> Consigne:
Répondez aux questions suivantes d'après le texte fourni sur l'œuvre « Tenir, caché ».
1. Combien de pièces compte l'œuvre, et quel est leur format ?
2. Dans quels lieux les rencontres se font-elles ?
3. Quelle figure s'impose comme métaphore des équipes hospitalières ?

Tenir, caché
six pièces format 65 x 70 cm.
Résidence au CHU de Nantes en 2011-2012.
2017
Tenir, caché est une inversion de ce paradigme des images fonctionnelles ou communicationnelles, en replaçant au centre physique et symbolique de l'hôpital, des images de l’art concernant du personnel médical. Il s’agit de lire ici, la force de l’incorporation dans les corps d’une gestuelle professionnelle et de leurs emprises sur la relation au collègue, avec en arrière plan l’histoire de leur relation avec le patient.
Les rencontres se font sur le temps de travail, dans la salle des transmissions, les couloirs ou la salle de pause.Je passe de longs moments dans cette organisation où rien n’est laissé au hasard et où tout est consigné dans des cahiers. En notant les paroles échangées dans mes carnets, une image mentale de l’hôpital se dessine. La structuration du travail, son rythme, ses protocoles. La relation de chacun avec les patients. L’image que l’équipe a d’elle-même. S’esquisse un portrait de l’hôpital public et de ses mutations.
La figure du binôme s’impose comme métaphore des équipes hospitalières. Pour la réalisation des portraits de binôme, je propose un protocole. Le bas du corps répond à un ordre précis. Les pieds sont joints. Ils doivent me faire face. Nous sommes dans les couloirs du service. Il faut garder un visage neutre. Je leur demande d’exprimer avec le haut du corps une émotion liée à leur relation aux patients, à un souvenir, à ce qui déborde parfois, à un moment de fragilité. Ils construisent une pose avec des gestes pour se tenir ensemble.

> Entrées répertoriées:

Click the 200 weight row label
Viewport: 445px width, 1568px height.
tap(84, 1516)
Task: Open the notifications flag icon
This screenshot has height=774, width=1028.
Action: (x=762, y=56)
--
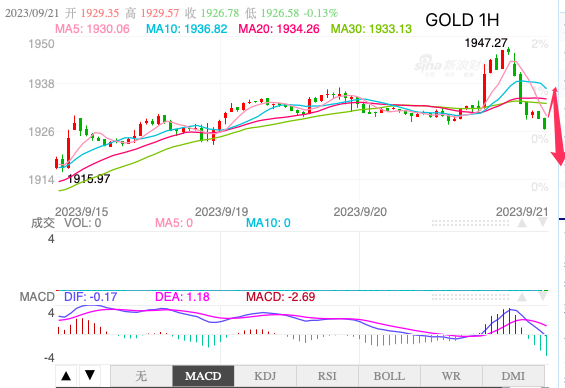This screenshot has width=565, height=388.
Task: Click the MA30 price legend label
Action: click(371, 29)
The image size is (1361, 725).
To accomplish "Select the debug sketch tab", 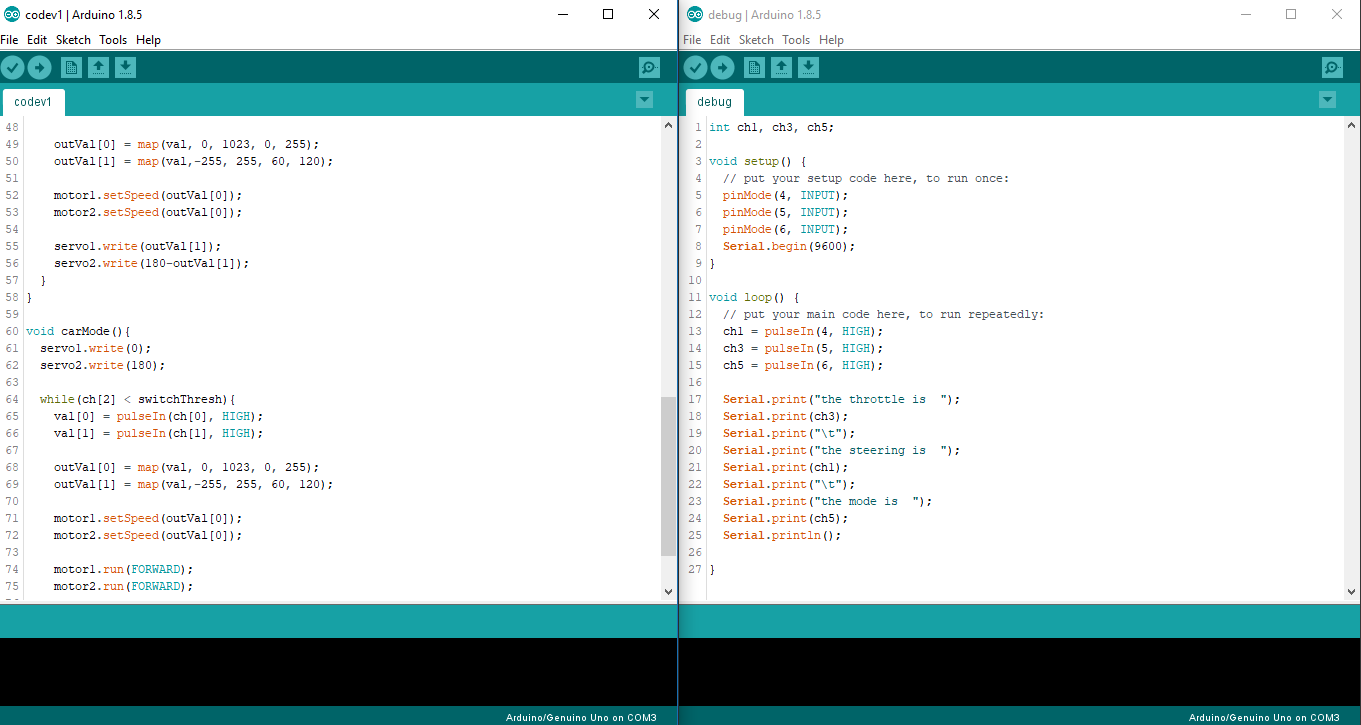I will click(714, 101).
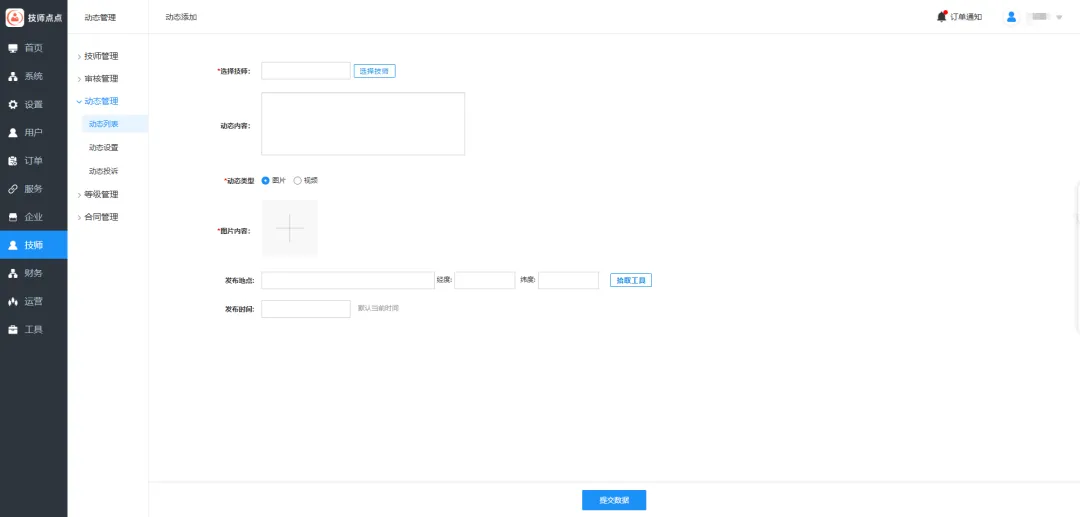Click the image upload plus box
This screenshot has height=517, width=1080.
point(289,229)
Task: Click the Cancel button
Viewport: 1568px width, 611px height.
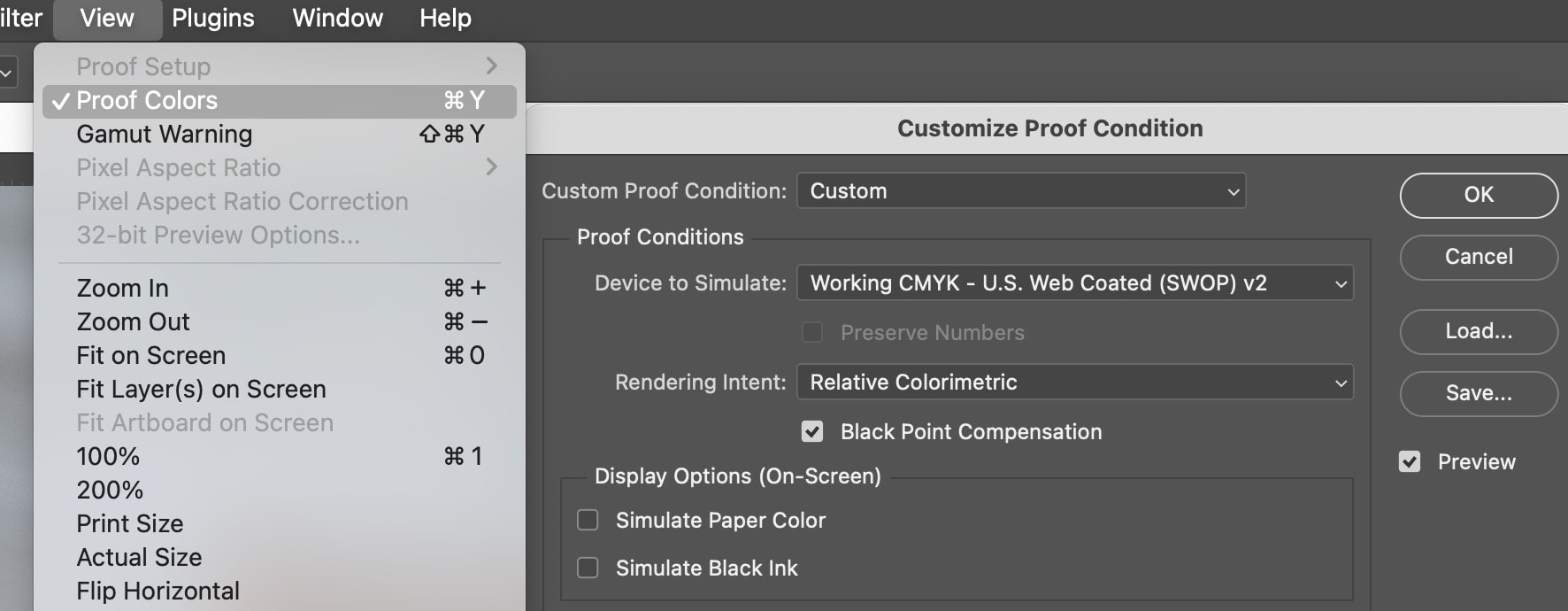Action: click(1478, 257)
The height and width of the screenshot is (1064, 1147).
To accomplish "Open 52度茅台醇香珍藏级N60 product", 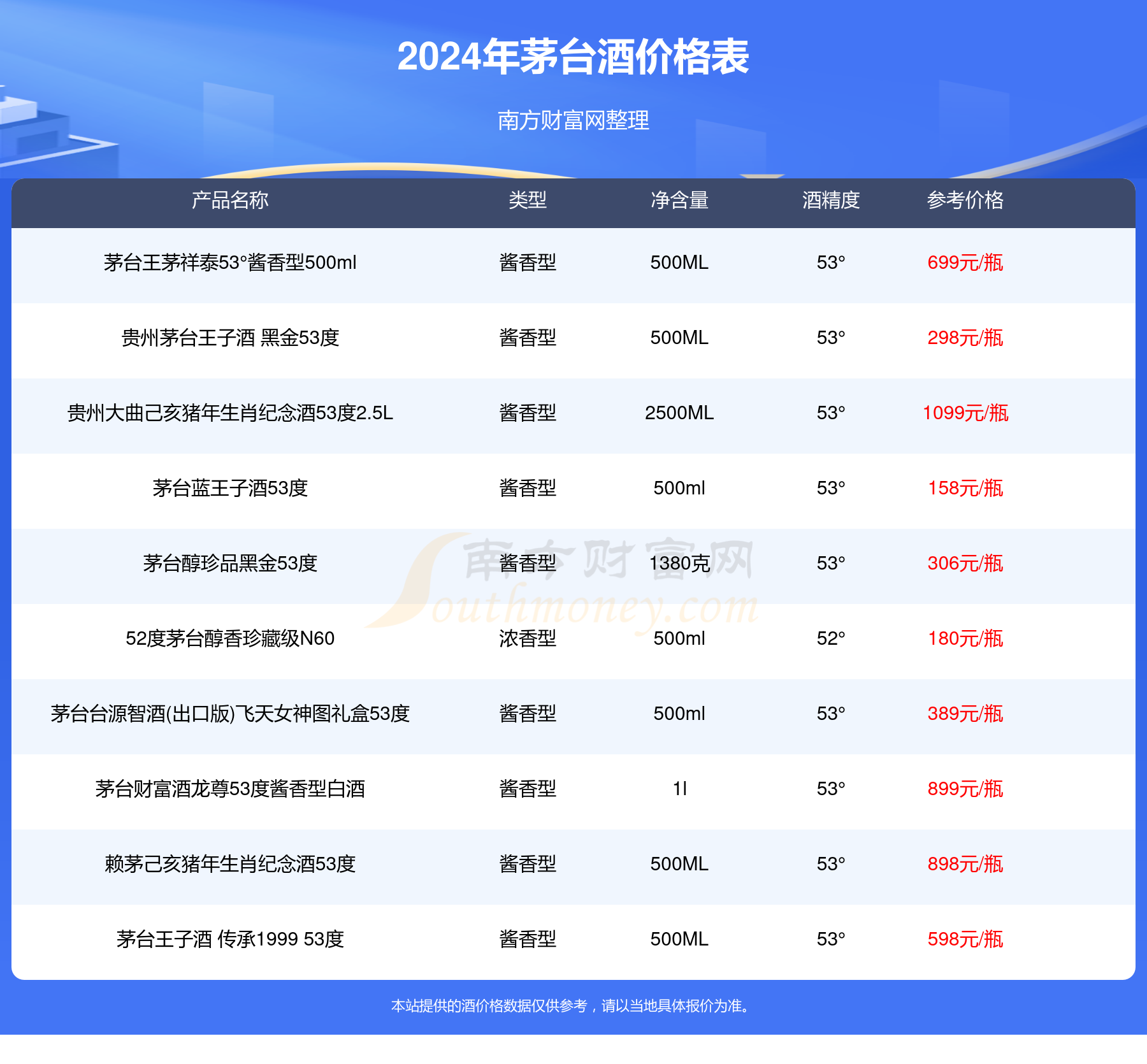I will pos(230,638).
---
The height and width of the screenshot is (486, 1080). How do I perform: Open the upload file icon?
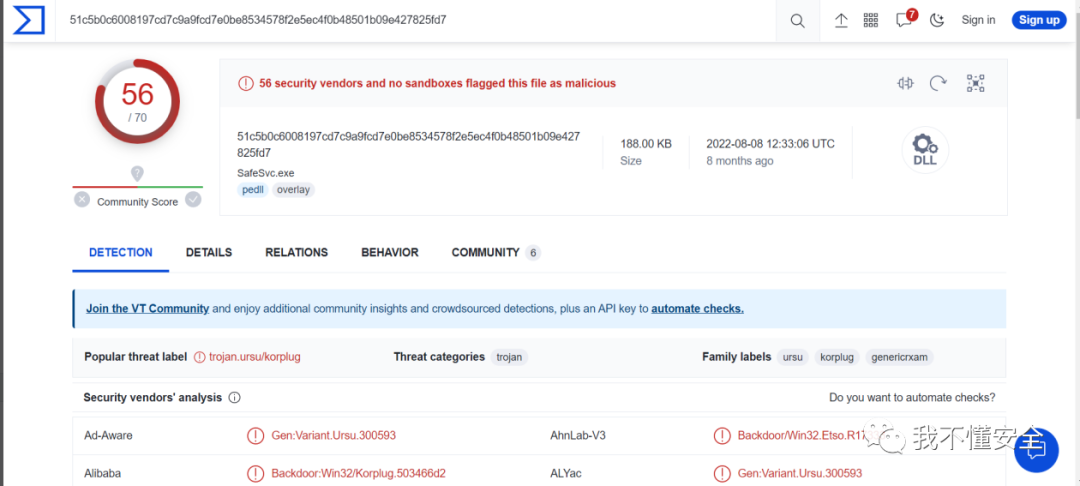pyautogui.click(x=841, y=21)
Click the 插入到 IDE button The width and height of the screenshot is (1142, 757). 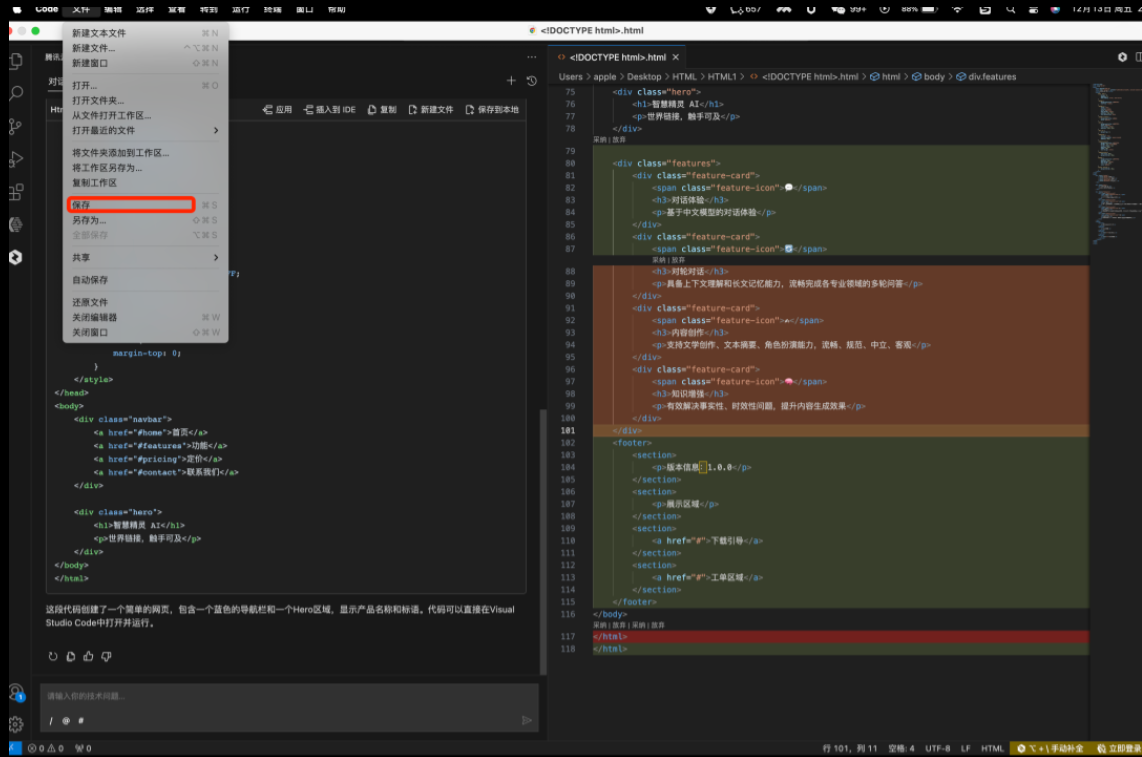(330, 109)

> Réponse:
1. L'œuvre compte six pièces au format 65 x 70 cm.
2. Elles se font dans la salle des transmissions, les couloirs ou la salle de pause.
3. C'est la figure du binôme.